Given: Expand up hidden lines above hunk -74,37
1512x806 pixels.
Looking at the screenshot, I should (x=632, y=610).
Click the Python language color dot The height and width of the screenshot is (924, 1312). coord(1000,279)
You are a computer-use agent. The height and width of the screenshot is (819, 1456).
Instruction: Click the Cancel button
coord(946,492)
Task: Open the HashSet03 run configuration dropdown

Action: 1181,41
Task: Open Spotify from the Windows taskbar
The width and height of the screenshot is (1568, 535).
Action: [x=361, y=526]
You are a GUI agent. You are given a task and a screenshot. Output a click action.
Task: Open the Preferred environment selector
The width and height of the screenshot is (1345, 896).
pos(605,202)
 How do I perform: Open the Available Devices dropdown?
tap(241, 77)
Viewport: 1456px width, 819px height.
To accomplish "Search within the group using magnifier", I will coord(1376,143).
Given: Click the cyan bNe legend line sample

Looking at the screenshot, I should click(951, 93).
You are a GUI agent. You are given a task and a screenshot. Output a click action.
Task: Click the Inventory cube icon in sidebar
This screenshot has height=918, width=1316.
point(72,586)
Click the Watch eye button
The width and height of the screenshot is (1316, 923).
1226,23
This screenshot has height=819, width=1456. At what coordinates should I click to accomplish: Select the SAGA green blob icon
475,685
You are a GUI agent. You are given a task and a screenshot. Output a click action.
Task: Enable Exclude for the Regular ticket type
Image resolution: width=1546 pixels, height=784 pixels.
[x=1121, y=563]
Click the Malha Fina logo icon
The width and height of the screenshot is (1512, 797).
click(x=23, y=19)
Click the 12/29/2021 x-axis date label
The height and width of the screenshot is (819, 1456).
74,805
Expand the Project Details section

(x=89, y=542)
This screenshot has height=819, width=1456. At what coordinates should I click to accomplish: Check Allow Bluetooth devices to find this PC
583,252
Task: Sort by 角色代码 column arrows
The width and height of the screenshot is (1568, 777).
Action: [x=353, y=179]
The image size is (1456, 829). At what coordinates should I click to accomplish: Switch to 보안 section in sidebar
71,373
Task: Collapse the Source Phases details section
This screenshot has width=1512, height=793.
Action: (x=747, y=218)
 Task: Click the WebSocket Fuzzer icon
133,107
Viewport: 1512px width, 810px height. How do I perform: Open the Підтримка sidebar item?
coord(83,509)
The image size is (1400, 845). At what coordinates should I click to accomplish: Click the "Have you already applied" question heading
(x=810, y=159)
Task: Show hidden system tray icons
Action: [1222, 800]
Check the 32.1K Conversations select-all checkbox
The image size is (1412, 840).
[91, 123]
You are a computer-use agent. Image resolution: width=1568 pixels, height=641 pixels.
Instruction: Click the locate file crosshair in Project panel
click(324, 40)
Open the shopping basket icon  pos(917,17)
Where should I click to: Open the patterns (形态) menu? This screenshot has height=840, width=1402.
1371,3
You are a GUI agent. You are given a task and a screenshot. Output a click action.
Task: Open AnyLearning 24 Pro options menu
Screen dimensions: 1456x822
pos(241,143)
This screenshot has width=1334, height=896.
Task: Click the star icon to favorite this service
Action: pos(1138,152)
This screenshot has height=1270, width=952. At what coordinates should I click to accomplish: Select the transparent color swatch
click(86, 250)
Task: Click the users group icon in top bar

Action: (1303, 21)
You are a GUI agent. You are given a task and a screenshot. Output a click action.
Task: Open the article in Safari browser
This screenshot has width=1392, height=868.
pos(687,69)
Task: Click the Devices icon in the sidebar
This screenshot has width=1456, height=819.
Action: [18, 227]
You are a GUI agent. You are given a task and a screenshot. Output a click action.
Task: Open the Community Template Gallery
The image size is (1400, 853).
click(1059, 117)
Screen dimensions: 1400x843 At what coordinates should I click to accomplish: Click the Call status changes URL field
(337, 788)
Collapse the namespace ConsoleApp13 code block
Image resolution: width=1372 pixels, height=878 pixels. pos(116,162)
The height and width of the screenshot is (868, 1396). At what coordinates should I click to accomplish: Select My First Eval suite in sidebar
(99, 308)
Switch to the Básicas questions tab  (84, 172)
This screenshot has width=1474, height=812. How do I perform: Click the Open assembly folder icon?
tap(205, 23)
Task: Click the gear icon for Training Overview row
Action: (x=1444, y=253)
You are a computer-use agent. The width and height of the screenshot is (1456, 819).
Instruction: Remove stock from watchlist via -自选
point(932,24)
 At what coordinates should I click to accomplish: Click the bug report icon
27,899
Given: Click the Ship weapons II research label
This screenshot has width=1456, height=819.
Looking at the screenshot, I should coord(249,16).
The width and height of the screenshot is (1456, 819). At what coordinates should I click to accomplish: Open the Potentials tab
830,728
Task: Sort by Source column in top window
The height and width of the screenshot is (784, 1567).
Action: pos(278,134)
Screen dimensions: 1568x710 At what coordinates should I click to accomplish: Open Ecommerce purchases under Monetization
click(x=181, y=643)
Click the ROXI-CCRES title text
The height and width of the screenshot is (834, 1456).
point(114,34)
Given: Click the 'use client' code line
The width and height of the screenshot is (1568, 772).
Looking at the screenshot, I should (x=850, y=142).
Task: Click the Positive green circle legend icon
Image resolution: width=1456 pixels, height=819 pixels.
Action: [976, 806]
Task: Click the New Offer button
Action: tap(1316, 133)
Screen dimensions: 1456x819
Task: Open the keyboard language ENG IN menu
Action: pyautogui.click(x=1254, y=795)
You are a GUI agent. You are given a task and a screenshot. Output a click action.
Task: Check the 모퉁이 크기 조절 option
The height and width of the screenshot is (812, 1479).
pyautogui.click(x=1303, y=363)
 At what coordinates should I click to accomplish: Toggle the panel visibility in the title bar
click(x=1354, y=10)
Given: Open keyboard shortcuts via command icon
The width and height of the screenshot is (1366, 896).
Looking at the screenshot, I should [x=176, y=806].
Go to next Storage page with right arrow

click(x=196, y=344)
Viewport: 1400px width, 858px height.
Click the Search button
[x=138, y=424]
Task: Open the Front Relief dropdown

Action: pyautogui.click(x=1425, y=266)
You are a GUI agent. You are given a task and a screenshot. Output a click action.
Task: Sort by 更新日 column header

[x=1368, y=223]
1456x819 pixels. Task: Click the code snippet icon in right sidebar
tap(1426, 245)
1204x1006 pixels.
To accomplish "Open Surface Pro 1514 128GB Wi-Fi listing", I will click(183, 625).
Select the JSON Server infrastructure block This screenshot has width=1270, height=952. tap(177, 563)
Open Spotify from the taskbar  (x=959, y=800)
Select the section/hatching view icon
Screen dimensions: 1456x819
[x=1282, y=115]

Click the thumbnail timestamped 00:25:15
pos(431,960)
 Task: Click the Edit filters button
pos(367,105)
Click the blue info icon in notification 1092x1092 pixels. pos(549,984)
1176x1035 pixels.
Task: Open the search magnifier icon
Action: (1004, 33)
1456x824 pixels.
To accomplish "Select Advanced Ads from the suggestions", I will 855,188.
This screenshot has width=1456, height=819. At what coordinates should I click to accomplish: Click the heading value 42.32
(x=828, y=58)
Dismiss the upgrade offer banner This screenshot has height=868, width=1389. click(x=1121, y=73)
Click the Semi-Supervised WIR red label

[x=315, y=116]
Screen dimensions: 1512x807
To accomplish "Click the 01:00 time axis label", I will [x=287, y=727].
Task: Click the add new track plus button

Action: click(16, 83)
* * * *
* _TASK PROMPT_
Without omitting anything, retype all of the material above exactly.

* _YOUR RESPONSE_
Given: Expand up hidden lines above hunk -74,37
1512x806 pixels.
Looking at the screenshot, I should (x=632, y=610).
Click the Python language color dot The height and width of the screenshot is (924, 1312). coord(1000,279)
You are a computer-use agent. The height and width of the screenshot is (819, 1456).
Instruction: Click the Cancel button
coord(946,492)
Task: Open the HashSet03 run configuration dropdown

Action: 1181,41
Task: Open Spotify from the Windows taskbar
The width and height of the screenshot is (1568, 535).
Action: [x=361, y=526]
You are a GUI agent. You are given a task and a screenshot. Output a click action.
Task: Open the Preferred environment selector
The width and height of the screenshot is (1345, 896).
pos(605,202)
 How do I perform: Open the Available Devices dropdown?
tap(241, 77)
Viewport: 1456px width, 819px height.
To accomplish "Search within the group using magnifier", I will coord(1376,143).
Given: Click the cyan bNe legend line sample

Looking at the screenshot, I should click(951, 93).
You are a GUI agent. You are given a task and a screenshot. Output a click action.
Task: Click the Inventory cube icon in sidebar
This screenshot has height=918, width=1316.
point(72,586)
Click the Watch eye button
The width and height of the screenshot is (1316, 923).
1226,23
This screenshot has height=819, width=1456. At what coordinates should I click to accomplish: Select the SAGA green blob icon
475,685
You are a GUI agent. You are given a task and a screenshot. Output a click action.
Task: Enable Exclude for the Regular ticket type
Image resolution: width=1546 pixels, height=784 pixels.
[x=1121, y=563]
Click the Malha Fina logo icon
The width and height of the screenshot is (1512, 797).
click(x=23, y=19)
Click the 12/29/2021 x-axis date label
The height and width of the screenshot is (819, 1456).
74,805
Expand the Project Details section

(x=89, y=542)
This screenshot has height=819, width=1456. At what coordinates should I click to accomplish: Check Allow Bluetooth devices to find this PC
583,252
Task: Sort by 角色代码 column arrows
The width and height of the screenshot is (1568, 777).
Action: [x=353, y=179]
The image size is (1456, 829). At what coordinates should I click to accomplish: Switch to 보안 section in sidebar
71,373
Task: Collapse the Source Phases details section
This screenshot has width=1512, height=793.
Action: (x=747, y=218)
 Task: Click the WebSocket Fuzzer icon
133,107
Viewport: 1512px width, 810px height. How do I perform: Open the Підтримка sidebar item?
coord(83,509)
The image size is (1400, 845). At what coordinates should I click to accomplish: Click the "Have you already applied" question heading
(x=810, y=159)
Task: Show hidden system tray icons
Action: [1222, 800]
Check the 32.1K Conversations select-all checkbox
The image size is (1412, 840).
[91, 123]
You are a computer-use agent. Image resolution: width=1568 pixels, height=641 pixels.
Instruction: Click the locate file crosshair in Project panel
click(324, 40)
Open the shopping basket icon  pos(917,17)
Where should I click to: Open the patterns (形态) menu? This screenshot has height=840, width=1402.
1371,3
You are a GUI agent. You are given a task and a screenshot. Output a click action.
Task: Open AnyLearning 24 Pro options menu
Screen dimensions: 1456x822
pos(241,143)
This screenshot has width=1334, height=896.
Task: Click the star icon to favorite this service
Action: pos(1138,152)
This screenshot has height=1270, width=952. At what coordinates should I click to accomplish: Select the transparent color swatch
click(86, 250)
Task: Click the users group icon in top bar

Action: (1303, 21)
You are a GUI agent. You are given a task and a screenshot. Output a click action.
Task: Open the article in Safari browser
This screenshot has width=1392, height=868.
pos(687,69)
Task: Click the Devices icon in the sidebar
This screenshot has width=1456, height=819.
Action: [18, 227]
You are a GUI agent. You are given a task and a screenshot. Output a click action.
Task: Open the Community Template Gallery
The image size is (1400, 853).
click(1059, 117)
Screen dimensions: 1400x843 At what coordinates should I click to accomplish: Click the Call status changes URL field
(337, 788)
Collapse the namespace ConsoleApp13 code block
Image resolution: width=1372 pixels, height=878 pixels. pos(116,162)
The height and width of the screenshot is (868, 1396). At what coordinates should I click to accomplish: Select My First Eval suite in sidebar
(99, 308)
Switch to the Básicas questions tab  (84, 172)
This screenshot has width=1474, height=812. How do I perform: Click the Open assembly folder icon?
tap(205, 23)
Task: Click the gear icon for Training Overview row
Action: (x=1444, y=253)
You are a computer-use agent. The width and height of the screenshot is (1456, 819).
Instruction: Remove stock from watchlist via -自选
point(932,24)
 At what coordinates should I click to accomplish: Click the bug report icon
27,899
Given: Click the Ship weapons II research label
This screenshot has width=1456, height=819.
Looking at the screenshot, I should coord(249,16).
The width and height of the screenshot is (1456, 819). At what coordinates should I click to accomplish: Open the Potentials tab
830,728
Task: Sort by Source column in top window
The height and width of the screenshot is (784, 1567).
Action: pos(278,134)
Screen dimensions: 1568x710 At what coordinates should I click to accomplish: Open Ecommerce purchases under Monetization
click(x=181, y=643)
Click the ROXI-CCRES title text
The height and width of the screenshot is (834, 1456).
point(114,34)
Given: Click the 'use client' code line
The width and height of the screenshot is (1568, 772).
Looking at the screenshot, I should (x=850, y=142).
Task: Click the Positive green circle legend icon
Image resolution: width=1456 pixels, height=819 pixels.
Action: [976, 806]
Task: Click the New Offer button
Action: tap(1316, 133)
Screen dimensions: 1456x819
Task: Open the keyboard language ENG IN menu
Action: pyautogui.click(x=1254, y=795)
You are a GUI agent. You are given a task and a screenshot. Output a click action.
Task: Check the 모퉁이 크기 조절 option
The height and width of the screenshot is (812, 1479).
pyautogui.click(x=1303, y=363)
 At what coordinates should I click to accomplish: Toggle the panel visibility in the title bar
click(x=1354, y=10)
Given: Open keyboard shortcuts via command icon
The width and height of the screenshot is (1366, 896).
Looking at the screenshot, I should [x=176, y=806].
Go to next Storage page with right arrow

click(x=196, y=344)
Viewport: 1400px width, 858px height.
Click the Search button
[x=138, y=424]
Task: Open the Front Relief dropdown

Action: pyautogui.click(x=1425, y=266)
You are a GUI agent. You are given a task and a screenshot. Output a click action.
Task: Sort by 更新日 column header

[x=1368, y=223]
1456x819 pixels. Task: Click the code snippet icon in right sidebar
tap(1426, 245)
1204x1006 pixels.
To accomplish "Open Surface Pro 1514 128GB Wi-Fi listing", I will click(183, 625).
Select the JSON Server infrastructure block This screenshot has width=1270, height=952. tap(177, 563)
Open Spotify from the taskbar  (x=959, y=800)
Select the section/hatching view icon
Screen dimensions: 1456x819
[x=1282, y=115]

Click the thumbnail timestamped 00:25:15
pos(431,960)
 Task: Click the Edit filters button
pos(367,105)
Click the blue info icon in notification 1092x1092 pixels. pos(549,984)
1176x1035 pixels.
Task: Open the search magnifier icon
Action: (1004, 33)
1456x824 pixels.
To accomplish "Select Advanced Ads from the suggestions", I will 855,188.
This screenshot has width=1456, height=819. At what coordinates should I click to accomplish: Click the heading value 42.32
(x=828, y=58)
Dismiss the upgrade offer banner This screenshot has height=868, width=1389. click(x=1121, y=73)
Click the Semi-Supervised WIR red label

[x=315, y=116]
Screen dimensions: 1512x807
To accomplish "Click the 01:00 time axis label", I will [x=287, y=727].
Task: Click the add new track plus button

Action: click(16, 83)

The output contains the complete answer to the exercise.